Nah mulai masuk pikirku
“Kok cuma ngegame sih”
“habis gak ngerti, cuma karena teman beli biar dibilang ngegaya gitu beli juga”
“mending kita ma ya walau gak ada tapi ngerti” Hanya senyum-senyum aja. Jurus pamungkas
“Kita jual aja komputer ma, kita ganti laptop.”
“hah apa? papa mau beli laptop beli aja, tapi awas kalo berani-berani jual komputer” Wah gawat nih.
“kan mubazir ma ada komputer punya laptop juga”
“pokoknya jangan dijual”
“Gini aja ma, gimana kalaupapa beli laptop tapi uangnya punya mama separo, ntar papa gak ganggu-gangu komputer lagi deh, tapi kalo mama pengin pake laptop pake aja, berapa sih harganya kata teman-teman mama” serangan bertubi-tubi kulancarkan.

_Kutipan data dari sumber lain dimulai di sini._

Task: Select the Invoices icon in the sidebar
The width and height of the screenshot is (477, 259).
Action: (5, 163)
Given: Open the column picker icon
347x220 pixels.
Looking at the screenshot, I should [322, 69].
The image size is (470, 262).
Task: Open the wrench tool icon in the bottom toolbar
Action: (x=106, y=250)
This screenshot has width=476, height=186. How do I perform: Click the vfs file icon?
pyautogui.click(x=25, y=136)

“tergantung katanya, kayak punya itu sekian itu sekian” Berhasil pikirku.
“Yang enam jutaan aja ma ya”
Kini laptop sudah ditangan, hampir setiap hari kubawa, ke sekolah, ketika ada tugas dari sekolah ke kabupaten, pokoknya lengket, berbagai program saya download, menulispun agak rajin, walaupun katagori rajin itu hanya menghasilkan setengah halaman tulisan seminggu. Lumayankan lebih baik sedikit daripada tidak sama sekali, siapa pula pembuat kata-kata hikmah itu. Dan pada akhirnya nasib laptop itu sama dengan si komputer, kadang mereka bersanding, dan kembali jika keduanya mahluk yang bisa bicara, maka mereka akan bicara “Kasihan jeng kita ya, kayak istri yang disia-siakan, untung ada mbakyu yang masih sering belai-belai kita walau hanya untuk nulis-nulis soal atau baca-baca arsipnya.

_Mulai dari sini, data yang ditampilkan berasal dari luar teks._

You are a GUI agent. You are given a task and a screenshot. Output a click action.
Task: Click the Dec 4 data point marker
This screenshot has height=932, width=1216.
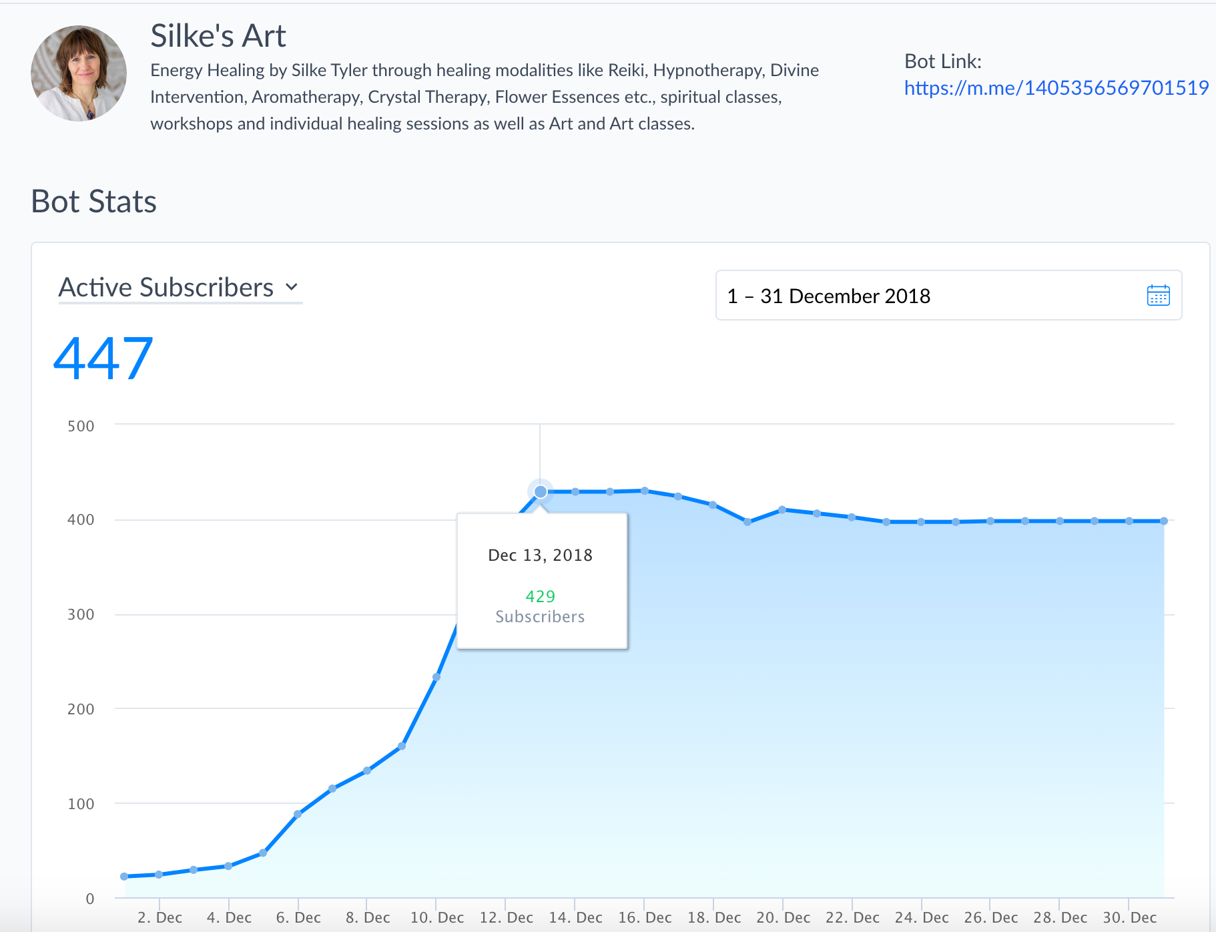click(228, 866)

Nahsetelah sekian tahun akhirnya kusadarai kembali, bukan baru sadar, bahwa sumber segalanya adalah kemalasan, sebelum ada laptop seminggu ada sekitar dua tiga puisi lahir, cerita pendek yang amat pendek tentang anak bebek yang baru menetas,pokoknya ada-ada saja yang digoreskan di atas kertas, tapi setelah ada komputer mulai menurun, juga stelah ada laptop juga sangat menurun.

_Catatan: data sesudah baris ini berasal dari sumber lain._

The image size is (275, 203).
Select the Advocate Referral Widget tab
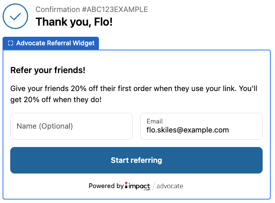click(x=51, y=43)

Jadi semuanya tidak tergantung fasilitas, tapi kemauan. Masih hangat dalam ingatan ketika awal kuliah tahun 98, komputer masih memakai aplikasi DOS yang harus pakai rumus-rumus, mesin ketik masih agak jaya, setiap kali selesai membaca buku baru pasti langsung jadi resensinya dan langsung dikirim ke koran harian, semuanya bisa, tapi semangat dan kemauan terjaga saat itu. Sekarang ? ayo menulis kembali para penulis yang mulai tertidur..Sadarkan kembali dirimu.